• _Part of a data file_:
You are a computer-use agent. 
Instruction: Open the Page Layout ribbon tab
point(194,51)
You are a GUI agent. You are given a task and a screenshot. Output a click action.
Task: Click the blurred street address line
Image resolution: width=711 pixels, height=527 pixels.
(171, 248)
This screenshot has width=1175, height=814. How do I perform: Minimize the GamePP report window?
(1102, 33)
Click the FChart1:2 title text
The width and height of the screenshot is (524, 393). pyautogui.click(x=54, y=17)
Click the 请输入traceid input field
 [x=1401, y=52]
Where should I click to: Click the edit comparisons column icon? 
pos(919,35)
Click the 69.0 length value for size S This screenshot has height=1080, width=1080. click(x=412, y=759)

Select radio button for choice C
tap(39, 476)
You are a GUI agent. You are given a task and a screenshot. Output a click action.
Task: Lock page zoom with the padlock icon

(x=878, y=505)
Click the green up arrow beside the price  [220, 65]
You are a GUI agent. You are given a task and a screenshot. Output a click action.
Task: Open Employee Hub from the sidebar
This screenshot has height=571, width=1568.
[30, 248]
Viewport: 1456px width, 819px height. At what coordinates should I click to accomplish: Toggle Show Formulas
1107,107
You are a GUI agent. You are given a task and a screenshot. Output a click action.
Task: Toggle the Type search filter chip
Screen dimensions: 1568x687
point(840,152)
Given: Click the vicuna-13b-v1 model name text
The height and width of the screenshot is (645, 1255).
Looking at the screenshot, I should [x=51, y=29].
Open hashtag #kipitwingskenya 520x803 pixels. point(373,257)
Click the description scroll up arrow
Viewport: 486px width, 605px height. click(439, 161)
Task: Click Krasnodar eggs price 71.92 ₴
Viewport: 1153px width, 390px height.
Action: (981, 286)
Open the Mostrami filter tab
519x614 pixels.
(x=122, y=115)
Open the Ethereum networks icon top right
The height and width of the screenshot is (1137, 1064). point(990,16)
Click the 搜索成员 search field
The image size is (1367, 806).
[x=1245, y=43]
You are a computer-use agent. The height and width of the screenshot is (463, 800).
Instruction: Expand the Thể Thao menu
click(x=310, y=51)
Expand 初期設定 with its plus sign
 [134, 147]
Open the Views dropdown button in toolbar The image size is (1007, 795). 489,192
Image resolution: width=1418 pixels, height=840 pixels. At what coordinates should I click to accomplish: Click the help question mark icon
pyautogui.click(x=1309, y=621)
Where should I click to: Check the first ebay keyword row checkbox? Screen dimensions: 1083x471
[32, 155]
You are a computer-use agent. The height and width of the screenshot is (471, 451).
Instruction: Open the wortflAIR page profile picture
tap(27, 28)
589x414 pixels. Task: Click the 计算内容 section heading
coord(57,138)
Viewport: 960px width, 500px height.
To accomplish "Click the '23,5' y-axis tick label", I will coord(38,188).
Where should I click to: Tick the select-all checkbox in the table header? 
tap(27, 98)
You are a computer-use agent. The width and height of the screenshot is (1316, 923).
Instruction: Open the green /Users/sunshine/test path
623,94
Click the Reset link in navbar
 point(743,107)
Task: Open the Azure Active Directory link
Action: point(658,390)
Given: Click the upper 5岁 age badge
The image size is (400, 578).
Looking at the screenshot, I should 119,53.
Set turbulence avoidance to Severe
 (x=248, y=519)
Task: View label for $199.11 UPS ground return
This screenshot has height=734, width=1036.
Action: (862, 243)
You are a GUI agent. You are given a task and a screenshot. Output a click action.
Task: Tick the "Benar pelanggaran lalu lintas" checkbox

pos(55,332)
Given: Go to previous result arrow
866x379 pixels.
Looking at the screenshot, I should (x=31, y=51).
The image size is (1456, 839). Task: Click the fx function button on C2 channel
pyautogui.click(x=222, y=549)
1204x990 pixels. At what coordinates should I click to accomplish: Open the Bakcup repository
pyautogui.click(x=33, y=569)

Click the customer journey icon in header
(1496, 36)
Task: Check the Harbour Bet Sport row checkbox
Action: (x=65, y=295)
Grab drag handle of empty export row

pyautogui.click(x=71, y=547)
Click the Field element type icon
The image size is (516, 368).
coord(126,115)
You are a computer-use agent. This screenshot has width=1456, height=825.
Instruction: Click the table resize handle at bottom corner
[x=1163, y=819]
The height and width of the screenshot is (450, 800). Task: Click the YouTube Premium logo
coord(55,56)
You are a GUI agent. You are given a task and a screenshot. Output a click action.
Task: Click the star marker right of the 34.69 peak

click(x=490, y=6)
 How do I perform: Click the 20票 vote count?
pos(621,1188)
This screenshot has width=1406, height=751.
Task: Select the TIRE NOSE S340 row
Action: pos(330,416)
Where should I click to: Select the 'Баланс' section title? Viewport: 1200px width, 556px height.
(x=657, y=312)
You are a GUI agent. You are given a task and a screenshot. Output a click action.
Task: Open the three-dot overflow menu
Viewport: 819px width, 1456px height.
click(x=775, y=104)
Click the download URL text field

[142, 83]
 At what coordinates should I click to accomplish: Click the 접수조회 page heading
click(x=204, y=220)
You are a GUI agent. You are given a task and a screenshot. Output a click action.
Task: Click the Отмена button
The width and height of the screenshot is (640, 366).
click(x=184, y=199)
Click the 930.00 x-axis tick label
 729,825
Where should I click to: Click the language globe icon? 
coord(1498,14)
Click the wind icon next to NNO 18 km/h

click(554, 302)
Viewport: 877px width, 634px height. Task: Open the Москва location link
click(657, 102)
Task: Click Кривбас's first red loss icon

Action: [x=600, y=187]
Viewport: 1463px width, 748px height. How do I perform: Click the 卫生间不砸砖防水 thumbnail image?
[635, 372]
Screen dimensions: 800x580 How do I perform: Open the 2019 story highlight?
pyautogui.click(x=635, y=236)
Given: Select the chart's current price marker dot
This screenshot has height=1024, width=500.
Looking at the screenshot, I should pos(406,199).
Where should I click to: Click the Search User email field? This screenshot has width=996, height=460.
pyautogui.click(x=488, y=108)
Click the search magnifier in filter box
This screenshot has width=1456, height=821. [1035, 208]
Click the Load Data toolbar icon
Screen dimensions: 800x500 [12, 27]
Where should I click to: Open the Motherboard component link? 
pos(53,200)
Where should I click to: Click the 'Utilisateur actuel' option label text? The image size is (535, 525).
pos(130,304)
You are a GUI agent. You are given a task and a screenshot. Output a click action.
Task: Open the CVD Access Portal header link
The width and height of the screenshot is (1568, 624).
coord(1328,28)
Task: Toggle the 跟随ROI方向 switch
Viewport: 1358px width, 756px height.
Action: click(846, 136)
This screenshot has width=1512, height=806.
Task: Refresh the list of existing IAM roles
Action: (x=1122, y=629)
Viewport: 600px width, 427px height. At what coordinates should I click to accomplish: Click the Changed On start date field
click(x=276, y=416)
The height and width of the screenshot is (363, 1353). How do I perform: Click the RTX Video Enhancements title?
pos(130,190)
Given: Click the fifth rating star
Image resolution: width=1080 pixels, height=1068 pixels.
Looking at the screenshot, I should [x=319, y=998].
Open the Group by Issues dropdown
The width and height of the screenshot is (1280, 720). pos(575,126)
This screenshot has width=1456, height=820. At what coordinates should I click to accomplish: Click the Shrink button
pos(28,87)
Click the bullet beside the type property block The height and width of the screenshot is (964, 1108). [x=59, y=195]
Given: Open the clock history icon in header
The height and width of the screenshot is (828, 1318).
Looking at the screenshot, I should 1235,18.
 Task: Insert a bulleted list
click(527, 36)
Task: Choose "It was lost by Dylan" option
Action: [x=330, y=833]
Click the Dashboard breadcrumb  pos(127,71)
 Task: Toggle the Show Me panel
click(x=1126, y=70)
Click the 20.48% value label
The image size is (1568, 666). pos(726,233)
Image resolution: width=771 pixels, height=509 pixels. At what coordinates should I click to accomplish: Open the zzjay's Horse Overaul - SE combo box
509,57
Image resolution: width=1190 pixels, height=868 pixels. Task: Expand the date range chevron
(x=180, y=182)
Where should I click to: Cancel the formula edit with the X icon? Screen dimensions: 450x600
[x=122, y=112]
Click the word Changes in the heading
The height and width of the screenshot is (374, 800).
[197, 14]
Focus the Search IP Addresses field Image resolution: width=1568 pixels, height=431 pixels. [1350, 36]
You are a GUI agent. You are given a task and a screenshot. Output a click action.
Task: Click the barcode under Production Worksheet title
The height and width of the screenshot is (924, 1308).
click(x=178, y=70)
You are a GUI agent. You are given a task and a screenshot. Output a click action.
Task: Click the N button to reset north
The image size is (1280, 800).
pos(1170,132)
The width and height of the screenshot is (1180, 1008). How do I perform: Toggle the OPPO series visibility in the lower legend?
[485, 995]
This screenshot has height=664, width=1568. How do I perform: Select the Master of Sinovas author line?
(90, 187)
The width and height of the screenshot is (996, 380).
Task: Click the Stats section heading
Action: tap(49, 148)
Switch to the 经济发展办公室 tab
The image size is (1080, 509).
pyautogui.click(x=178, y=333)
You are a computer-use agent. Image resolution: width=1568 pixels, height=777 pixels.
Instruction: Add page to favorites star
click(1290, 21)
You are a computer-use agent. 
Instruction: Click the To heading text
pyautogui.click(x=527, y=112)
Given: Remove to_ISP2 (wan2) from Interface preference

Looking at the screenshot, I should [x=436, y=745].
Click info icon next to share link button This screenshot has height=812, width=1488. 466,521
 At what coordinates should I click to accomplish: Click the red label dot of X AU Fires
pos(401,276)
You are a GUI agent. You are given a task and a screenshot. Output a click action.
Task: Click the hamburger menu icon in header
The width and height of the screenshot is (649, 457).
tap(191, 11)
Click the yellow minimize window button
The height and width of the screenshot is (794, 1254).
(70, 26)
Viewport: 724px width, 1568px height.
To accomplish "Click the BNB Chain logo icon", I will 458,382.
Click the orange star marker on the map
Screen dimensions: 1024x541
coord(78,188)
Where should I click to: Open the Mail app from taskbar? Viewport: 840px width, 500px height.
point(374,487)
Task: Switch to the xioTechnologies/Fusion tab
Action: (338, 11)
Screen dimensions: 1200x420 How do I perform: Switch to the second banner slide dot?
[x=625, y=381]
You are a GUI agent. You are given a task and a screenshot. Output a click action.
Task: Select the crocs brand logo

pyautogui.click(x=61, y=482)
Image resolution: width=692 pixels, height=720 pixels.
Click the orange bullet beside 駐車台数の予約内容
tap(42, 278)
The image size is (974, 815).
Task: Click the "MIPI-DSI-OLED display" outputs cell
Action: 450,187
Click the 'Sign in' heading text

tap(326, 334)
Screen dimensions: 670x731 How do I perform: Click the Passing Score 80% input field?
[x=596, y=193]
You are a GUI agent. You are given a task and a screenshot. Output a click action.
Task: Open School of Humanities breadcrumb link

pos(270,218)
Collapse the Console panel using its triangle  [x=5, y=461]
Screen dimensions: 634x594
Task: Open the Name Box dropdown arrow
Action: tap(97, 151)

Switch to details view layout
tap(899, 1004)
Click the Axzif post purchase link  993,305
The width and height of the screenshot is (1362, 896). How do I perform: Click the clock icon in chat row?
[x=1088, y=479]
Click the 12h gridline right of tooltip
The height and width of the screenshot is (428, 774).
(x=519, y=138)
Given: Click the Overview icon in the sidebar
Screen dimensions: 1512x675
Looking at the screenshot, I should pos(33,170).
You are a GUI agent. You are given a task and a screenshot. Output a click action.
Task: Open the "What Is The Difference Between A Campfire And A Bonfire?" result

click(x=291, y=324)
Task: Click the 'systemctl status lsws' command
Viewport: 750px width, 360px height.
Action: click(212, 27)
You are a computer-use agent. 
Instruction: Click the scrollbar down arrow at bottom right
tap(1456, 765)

• _The task_: Retype the data starting with the line containing "Given: Select the" and going on through the line containing "pyautogui.click(x=488, y=108)", both of those lines included, character for character.

• _Reply_:
Given: Select the chart's current price marker dot
This screenshot has height=1024, width=500.
Looking at the screenshot, I should pos(406,199).
Where should I click to: Click the Search User email field? This screenshot has width=996, height=460.
pyautogui.click(x=488, y=108)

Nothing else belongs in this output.